I hope that the world is treating you right. Right now, I am sitting in the cafeteria so to speak, typing away as I update my blog and let you all know that I have finally completed the novel outline for the first book Of Shadows (#1) of my Clarity duology. They may only be a few words per chapter thus far, but it's a lot more than I had before. Yay for two hour train trips to university!
I am entirely surprised to be sitting here, with this news. Two weeks ago I received my offer to university via the post, and I was lucky to get in considering the vast number of late enrolment students. But here I am. I didn't get my ATAR like other students at high school here in Australia, but instead studied a Certificate III in Childcare and had some casual jobs here and there that barely kept me afloat during my 'gap' year between completing high school and now, in Newstep.
When my school stuffed up during my final year of high school, I cried and cried and pretty much gave up on the idea of ever going to university. But I've been given a second chance, a chance to set things right.
What is it like?
Tiring, and physically and emotionally exhausting. Especially with my financial issues right now hindering whether or not I will be able to continue university. And if it weren't for the fact that I have the best family, friends and boyfriend in the whole world I wouldn't be sitting here right now, writing this. Not even having a job can sustain me for much longer, and the two hour rides on the train morning and night are exhausting. But you know what? I am getting through it, piecing things together and stronger than ever.

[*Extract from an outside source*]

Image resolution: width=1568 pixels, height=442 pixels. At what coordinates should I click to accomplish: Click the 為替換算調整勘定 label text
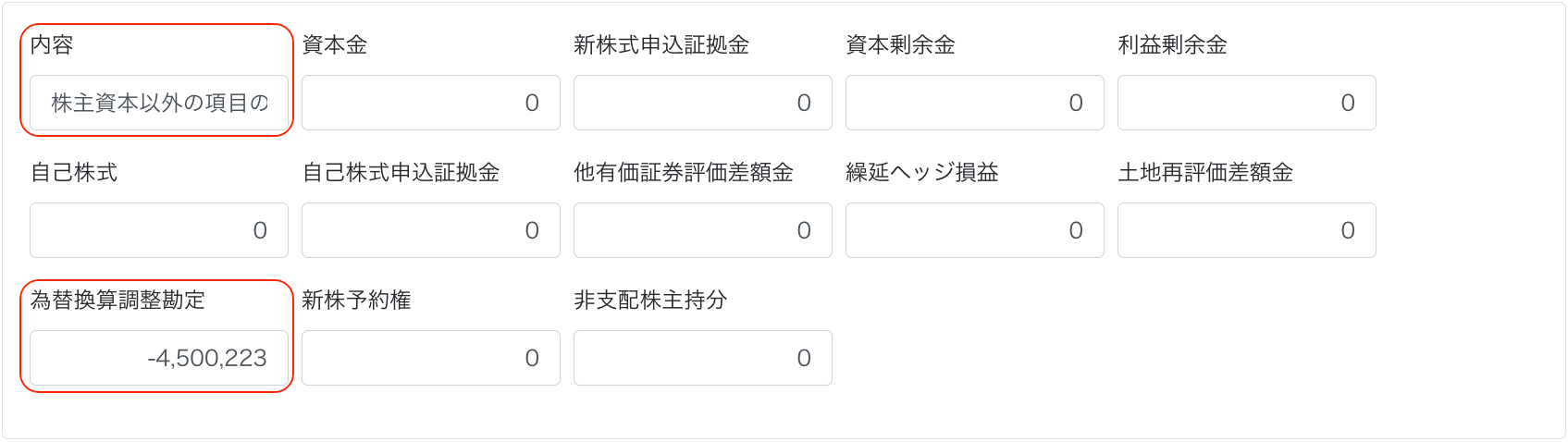(117, 300)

It's going to be difficult keeping up the work on my Clarity books, the series I'm planning for after the duology and the collab I'm working on with my best friend. Not to mention my university course, the finances, the homework and my two online writing courses - but I'm dealing.
This isn't my way of complaining about how stressful life is and how I can't cope - much the opposite. My message - aside from the fact that you will certainly love the Clarity duology if you enjoy my writing - is a message of hope. Just because things don't go to plan doesn't mean it's too late to work toward the same goal in a different way. Personally, I prefer this way. Only 40% of the people at my university are school leavers - meaning the other 60% are like me, taking a bridging course or a break, being that they didn't get what they needed in high school or simply are mature age students.
It's never too late. That is the lesson I have learned this month. The lesson I forgot about until now, as I work toward the end of the year and further, toward my Bachelor of Visual Communications Design. Do you have a goal to achieve? Have you missed the benchmark and are feeling like giving up? Tell me in the comments and speak to me. Sometimes the best way to getting back on track from things falling apart is a bit of friendly conversation from a positive influence! I will try and update the progress of my Clarity duology again as soon as possible. In the meantime, enjoy your day!